To get you started, you should focus on the following math skills:
Probability and statistics: Concepts that are part of probability and statistics are needed for feature visualization, data processing, dimensionality reduction, model evaluation, and much more. You will have to familiarize yourself with the median, mean, mode, standard deviation, covariance matrix, Bayes theorem, and the mean square error at least.
Multivariable calculus: Nearly every machine learning model is created using a dataset that contains features. Therefore, you need to understand the following multivariable calculus topics: gradients, the Sigmoid function, rectifier linear unit function, minimum and maximum values, function plotting, and cost function.
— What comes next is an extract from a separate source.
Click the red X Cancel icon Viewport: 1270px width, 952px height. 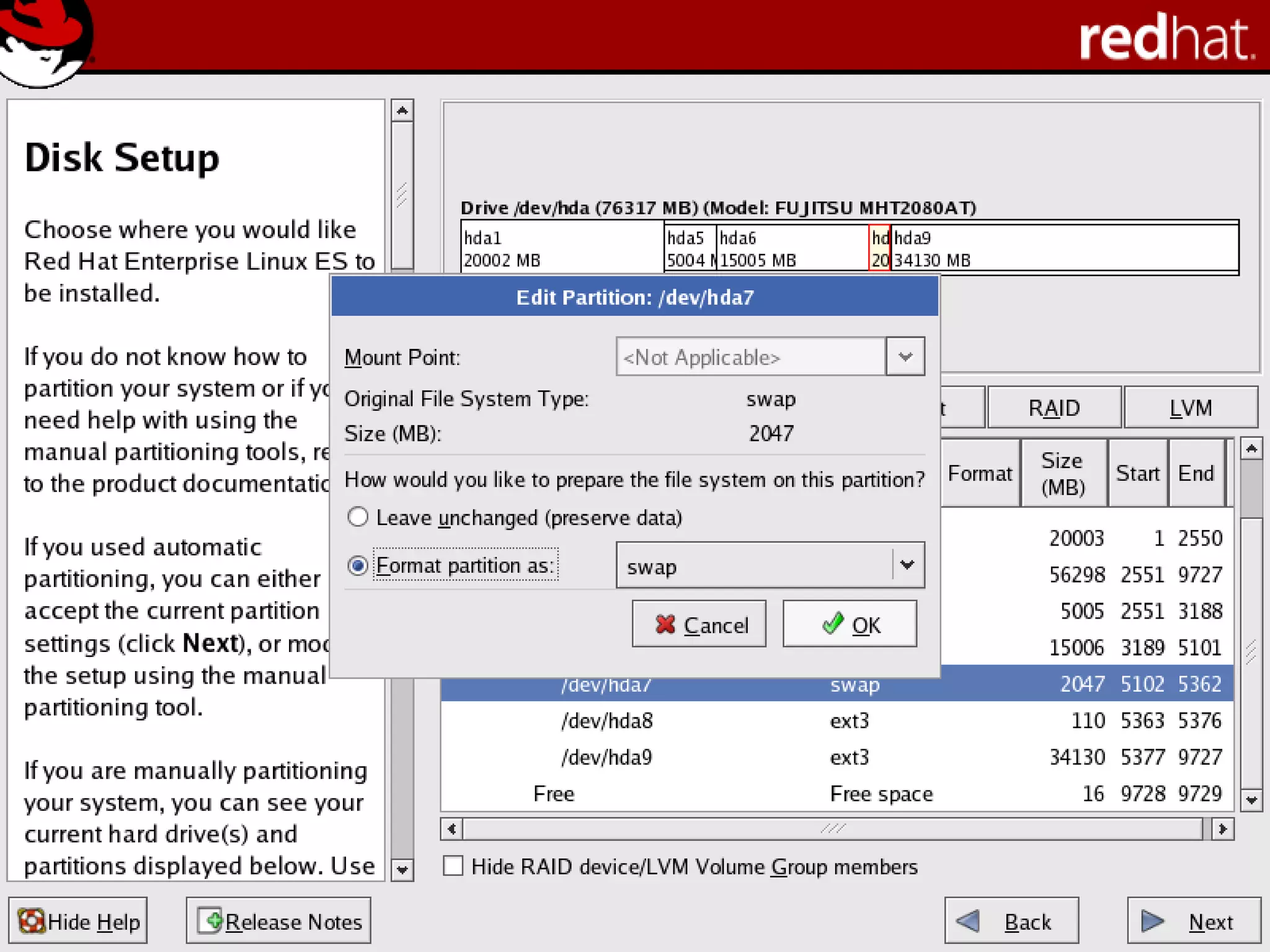tap(665, 624)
Linear algebra: This is one of the most prevalent mathematical topic that feature in this discipline. You’ll need to familiarize yourself with vectors, matrices, eigenvalues, and eigenvectors.
Optimization methods: Because machine learning algorithms use predictive modeling to discover the weights have to be applied to the test data, you need to understand the following concepts: cost function, error function, and objection function. It also helps if you’re already familiar with the gradient descent and stochastic gradient descent algorithms
To summarize, you need to understand the essentials in mathematics to understand machine learning theory and know how to improve your models. If you lack these foundations, you can take various courses on the side and in the meantime try to learn and apply the machine learning models and data processing techniques.
Chapter 1: Understanding Machine Learning
When people first hear about machine learning, they think about artificial intelligence that is designed to understand and replicate human behavior and way of thinking. While this is a crude concept bordering sci-fi, it’s not that far from the truth. For the past few decades, many algorithms were developed to train machines in using data so that they can improve the way we use technology and process information.
Now, the question is, how are computers able to learn? How does the machine learning process work? We are going to explore these questions in this chapter to understand what this field is really about. You’ll discover that machine learning is a powerful tool that can be used just like any other.
What is Machine Learning?
In simple terms, machine learning is a collection of algorithms that data scientists and analysts use to create software capable of predicting an outcome based on existing information. This means that we have applications that can be trained using existing data to make some form of prediction and lead to a reliable result. Machine learning algorithms look at available data, they learn from it, make a series of adjustments to limit outliers and erroneous data, and produce an accurate outcome. Therefore, we no longer analyze enormous amounts of recorded information on our own because these algorithms can often do it with very little human involvement or even none. The beauty of machine learning is that we can use old data to teach software how to predict an accurate result when working with present data. In a way, with these algorithms, we can train programs to gain experience like we do, by learning from past experiences to make better choices in the future.
All that being said, machine learning isn’t a new idea. It may sound futuristic to some, but the concept of machines processing information and producing results first appeared a few centuries ago. It all started during the seventeenth century when Blaise Pascal, a mathematician, designed a mechanical calculator for simple mathematical operations. During the same period, Gottfried Leibniz, another famous mathematician, designed the binary system on which computers are based even today.